A memorial plaque dedicated to Finnish Marshal Karl Gustav Mannerheim in St. Petersburg has been taken down after suffering numerous acts of vandalism, the newspaper Kommersant reported on Friday.
The plaque, which was installed on the facade of the Khrulev Military Logistics Academy last summer, will be relocated to the Museum of the First World War in Tsarskoe Selo.
The Russian Military Historical Society, which both installed and removed the plaque, published a statement on its website explaining the reason for its removal.

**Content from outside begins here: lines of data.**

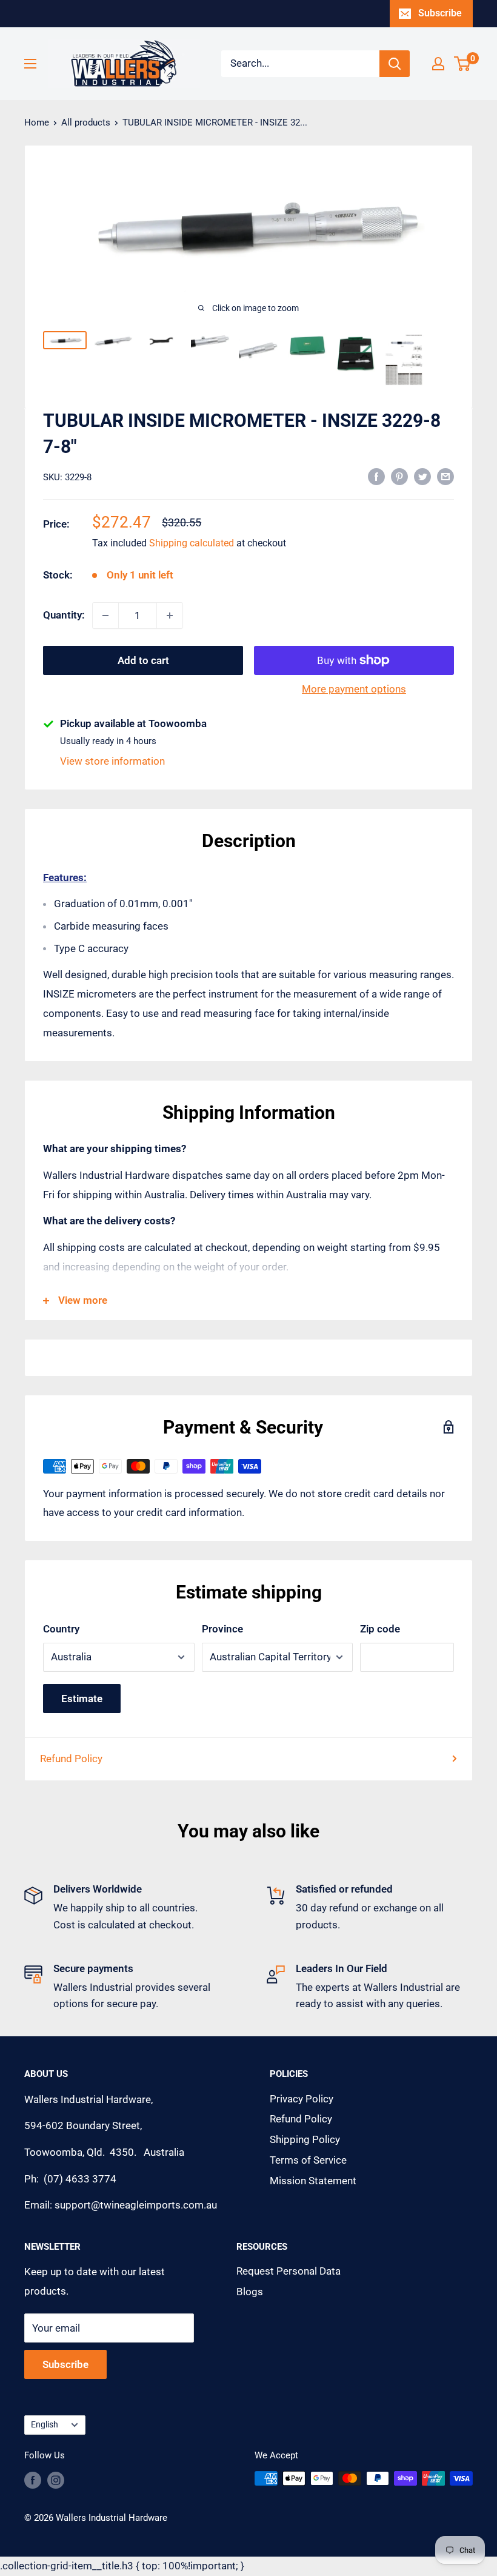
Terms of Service (308, 2160)
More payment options (354, 689)
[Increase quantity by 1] (169, 615)
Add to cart (143, 660)
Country (61, 1629)
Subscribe (440, 13)
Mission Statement (313, 2181)
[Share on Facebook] (376, 476)
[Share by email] (445, 476)
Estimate (81, 1698)
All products (85, 122)
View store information (112, 761)
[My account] (438, 63)
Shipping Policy (305, 2139)
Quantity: (64, 615)
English (44, 2425)
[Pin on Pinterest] (399, 476)
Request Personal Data (288, 2271)
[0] (462, 63)
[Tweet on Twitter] (422, 476)
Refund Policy (71, 1759)
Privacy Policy (301, 2099)
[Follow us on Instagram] (55, 2480)
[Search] (394, 63)
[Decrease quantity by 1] (105, 615)
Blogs (249, 2292)
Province (222, 1629)
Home (36, 122)
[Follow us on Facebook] (32, 2480)
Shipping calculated (191, 543)
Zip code (380, 1629)
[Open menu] (30, 64)
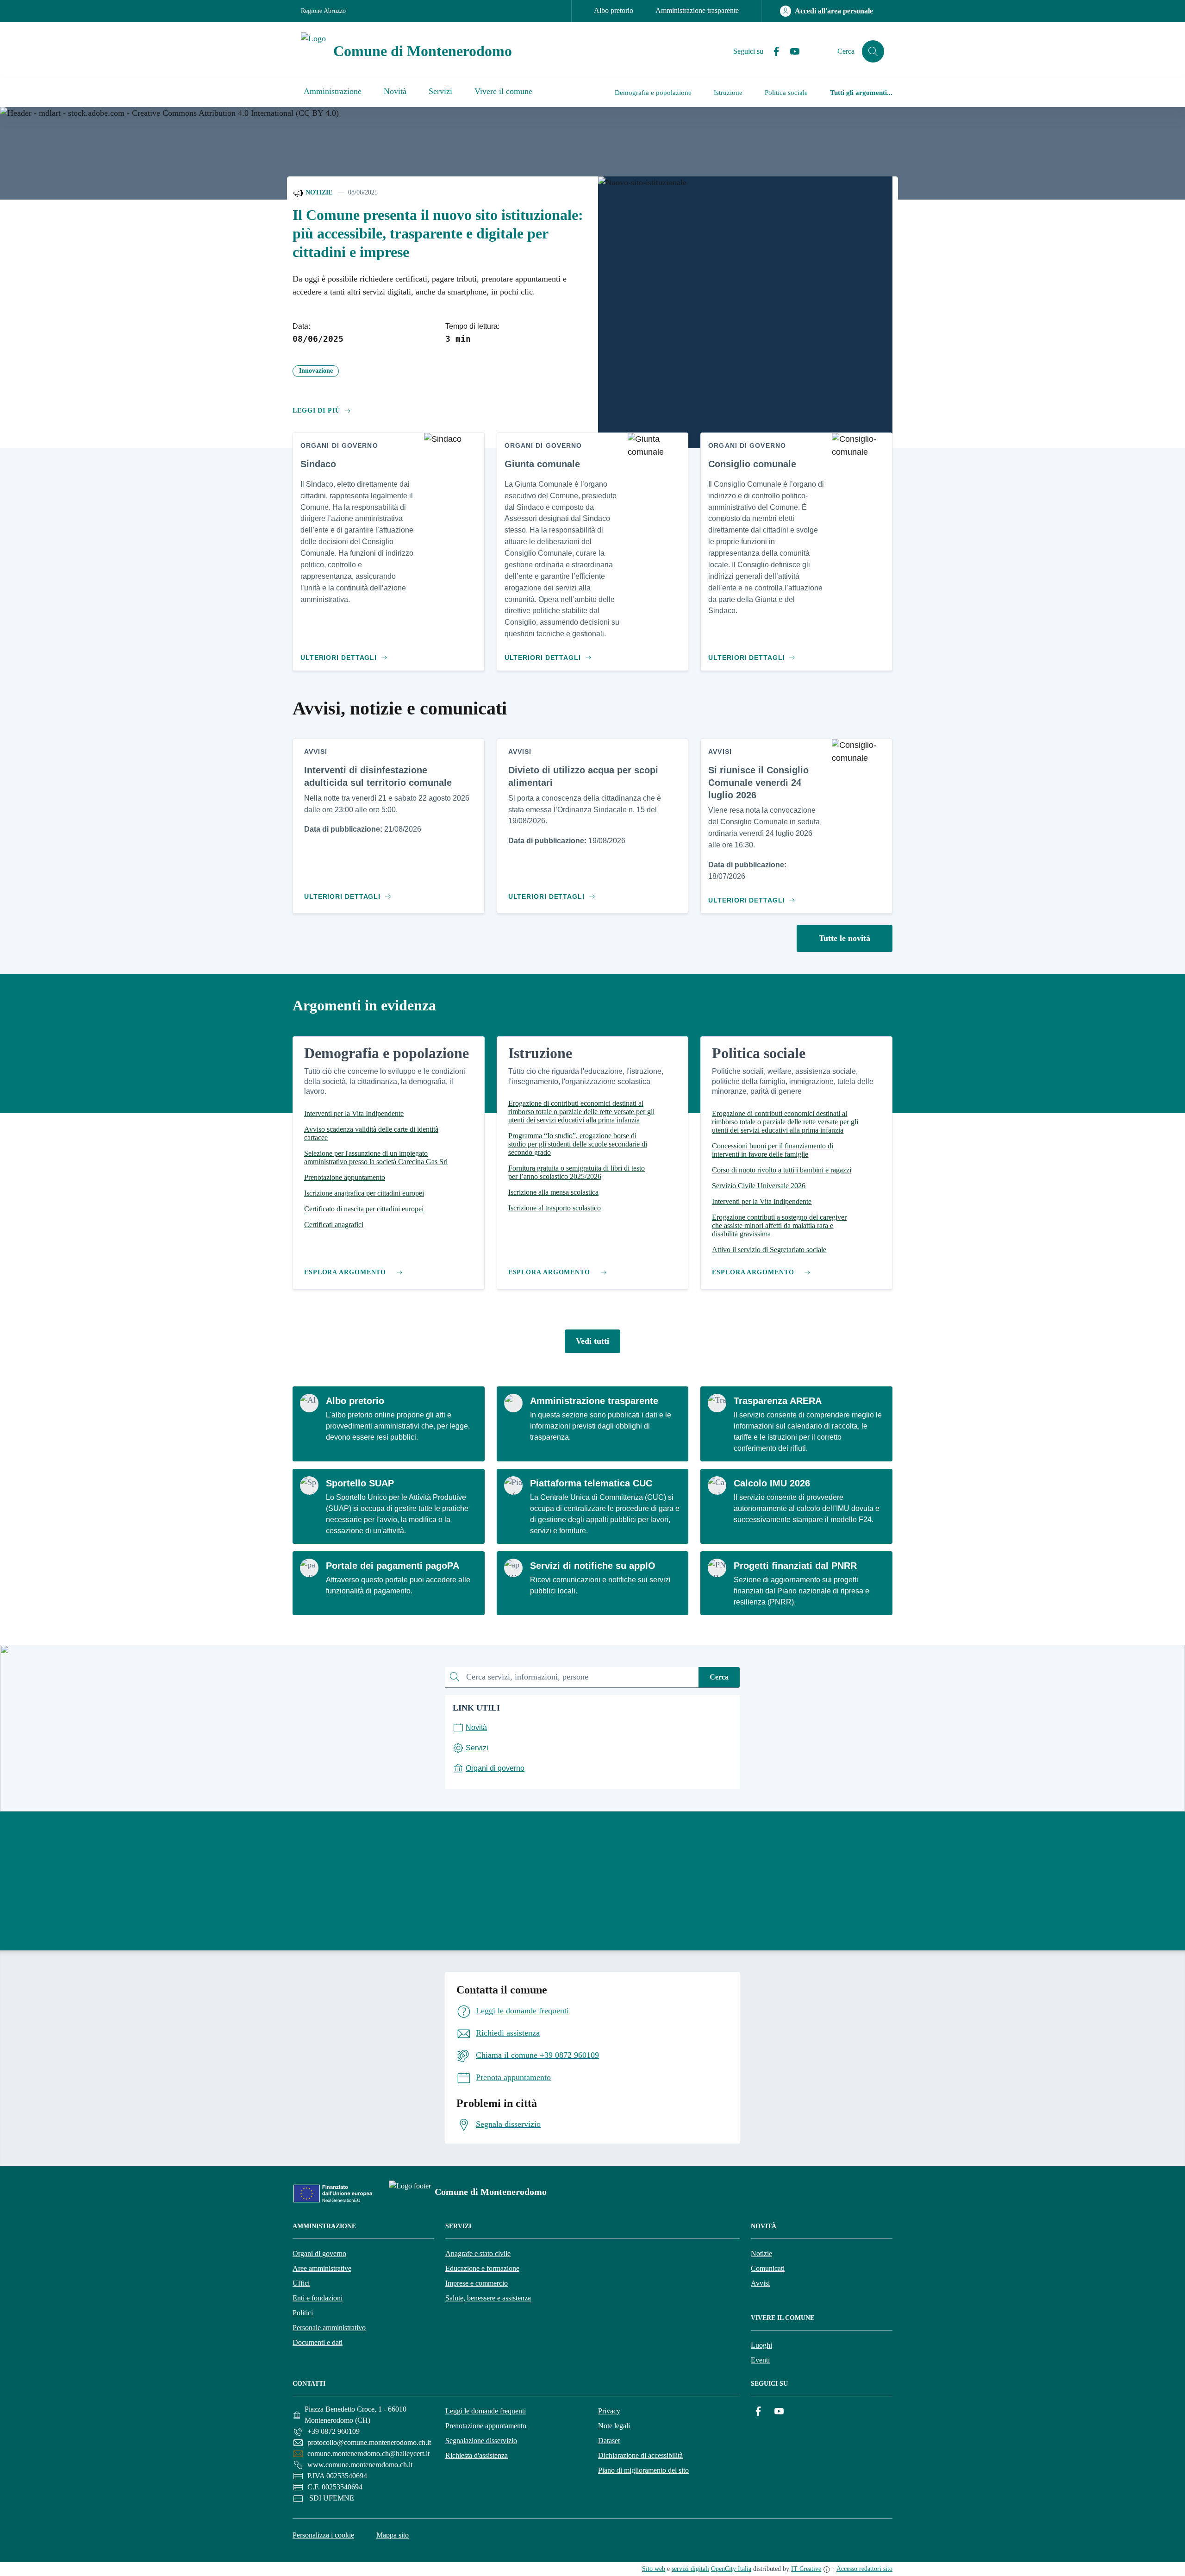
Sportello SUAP (360, 1483)
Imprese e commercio (476, 2283)
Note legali (614, 2426)
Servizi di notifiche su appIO (592, 1566)
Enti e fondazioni (318, 2298)
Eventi (760, 2360)
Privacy (609, 2411)
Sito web (653, 2568)
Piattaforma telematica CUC (591, 1483)
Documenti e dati (318, 2342)
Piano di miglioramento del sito (643, 2470)
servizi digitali (690, 2568)
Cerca (719, 1677)
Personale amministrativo (329, 2328)
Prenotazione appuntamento (485, 2426)
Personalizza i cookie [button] (323, 2535)
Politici (303, 2313)
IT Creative (806, 2568)
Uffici (301, 2283)
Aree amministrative (322, 2268)
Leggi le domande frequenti (485, 2411)
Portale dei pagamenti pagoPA (392, 1566)
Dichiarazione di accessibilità (640, 2455)
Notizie (318, 192)
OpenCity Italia (731, 2568)
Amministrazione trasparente (697, 10)
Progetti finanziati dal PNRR (795, 1566)
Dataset (609, 2440)
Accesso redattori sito (864, 2568)
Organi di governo (319, 2253)
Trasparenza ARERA (778, 1401)
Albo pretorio (613, 10)
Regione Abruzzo (323, 10)
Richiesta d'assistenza (476, 2455)
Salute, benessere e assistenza (488, 2298)
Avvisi (760, 2283)
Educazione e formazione (482, 2268)
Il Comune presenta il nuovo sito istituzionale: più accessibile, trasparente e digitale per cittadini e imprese (438, 233)
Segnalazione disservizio (481, 2440)
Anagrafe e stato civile (478, 2253)
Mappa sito (392, 2535)
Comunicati (768, 2268)
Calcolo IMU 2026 (772, 1483)
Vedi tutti (592, 1341)
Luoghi (761, 2345)
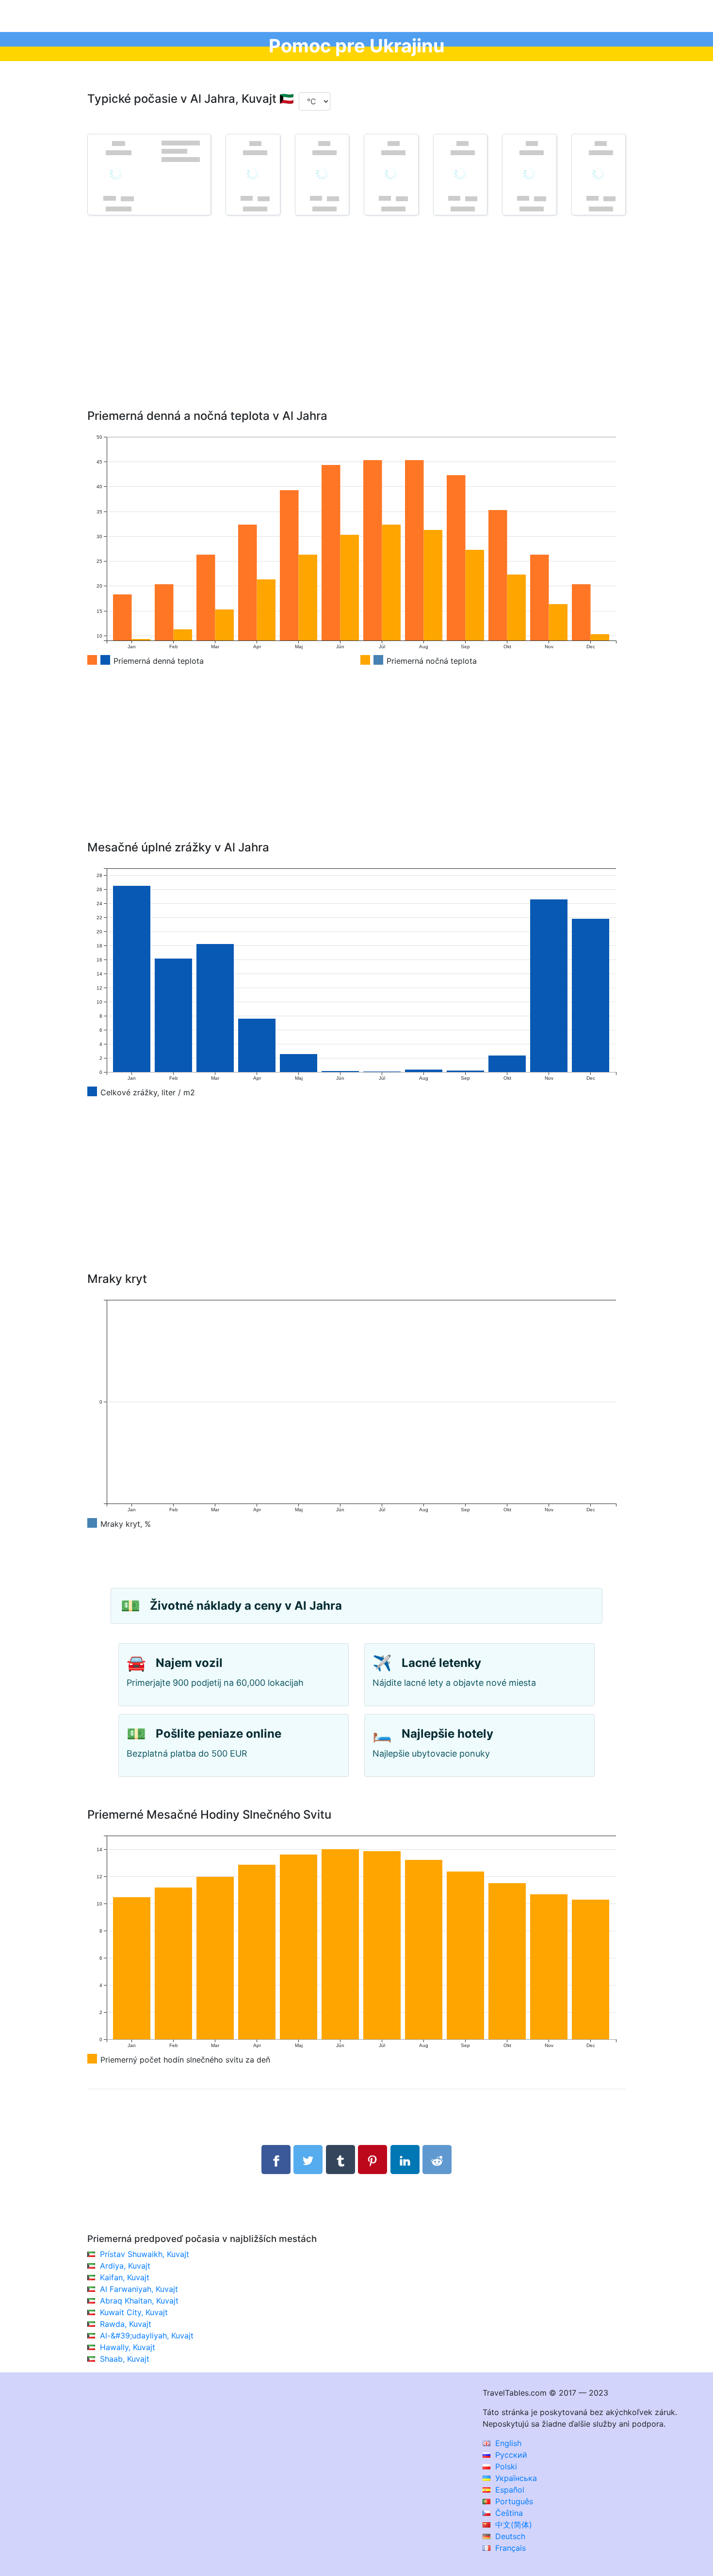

“The multi-faceted figure of Karl Mannerheim is a subject for study and an opportunity for debate by historians. Illegal acts and monument wars are not methods of discussion."
The statement went on to state that the plaque would be kept without restoration to serve as “a symbol of historical controversies in contemporary Russian society.”
Karl Gustav Emil Mannerheim began his military career as an officer in the Tsarist Russian army. When his native Finland won independence from Russia in 1918 he returned home to fight against pro-Bolshevik Finns.
Mannerheim was in command of Finland’s armed forces during the Winter War of 1939, inflicting heavy losses on the ill-prepared Soviet invaders. Finland would later join the Axis states in their invasion of the Soviet Union in 1941, but in 1944 it concluded a separate peace with the Soviets. Mannerheim served as Finland’s sixth president from 1944 to 1946.